TASK INSTRUCTIONS: Rescale the stretch from the line containing "Image resolution: width=1271" through the end of the items by giving every line again, requests included. Multiply each coordinate in the answers by 2.05 and round to whole numbers, with halves rounded up.

RECORDS PROVIDED:
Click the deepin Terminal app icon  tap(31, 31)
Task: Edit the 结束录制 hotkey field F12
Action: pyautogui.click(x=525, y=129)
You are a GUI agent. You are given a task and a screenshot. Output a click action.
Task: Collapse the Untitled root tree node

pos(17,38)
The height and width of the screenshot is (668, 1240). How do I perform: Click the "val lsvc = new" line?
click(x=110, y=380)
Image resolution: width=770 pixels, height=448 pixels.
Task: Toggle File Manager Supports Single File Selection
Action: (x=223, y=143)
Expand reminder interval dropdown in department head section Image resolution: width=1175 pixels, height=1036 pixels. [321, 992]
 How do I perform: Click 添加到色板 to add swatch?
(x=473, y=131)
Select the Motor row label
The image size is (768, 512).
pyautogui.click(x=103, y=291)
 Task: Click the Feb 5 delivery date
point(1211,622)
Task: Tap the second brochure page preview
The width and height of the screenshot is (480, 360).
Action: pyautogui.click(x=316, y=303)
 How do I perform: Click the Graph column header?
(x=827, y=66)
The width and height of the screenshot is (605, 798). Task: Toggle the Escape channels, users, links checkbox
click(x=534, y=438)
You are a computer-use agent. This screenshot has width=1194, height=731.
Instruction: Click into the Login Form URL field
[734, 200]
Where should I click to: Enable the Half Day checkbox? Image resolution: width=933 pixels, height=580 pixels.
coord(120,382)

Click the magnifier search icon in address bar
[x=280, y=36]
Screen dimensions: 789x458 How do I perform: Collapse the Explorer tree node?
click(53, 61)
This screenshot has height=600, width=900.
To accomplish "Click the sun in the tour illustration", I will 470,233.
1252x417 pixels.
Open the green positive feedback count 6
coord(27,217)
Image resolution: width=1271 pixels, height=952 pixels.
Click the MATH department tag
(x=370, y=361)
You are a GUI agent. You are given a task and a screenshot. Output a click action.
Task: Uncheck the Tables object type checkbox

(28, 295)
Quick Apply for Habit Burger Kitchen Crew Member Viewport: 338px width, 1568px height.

OUTPUT OF THE TASK:
Image resolution: width=1271 pixels, height=952 pixels.
Click the MATH department tag
(x=759, y=740)
You are a GUI agent. You are given a task and a screenshot. Output a click action.
Task: Uncheck the Tables object type checkbox

(57, 605)
Quick Apply for Habit Burger Kitchen Crew Member Viewport: 338px width, 1568px height.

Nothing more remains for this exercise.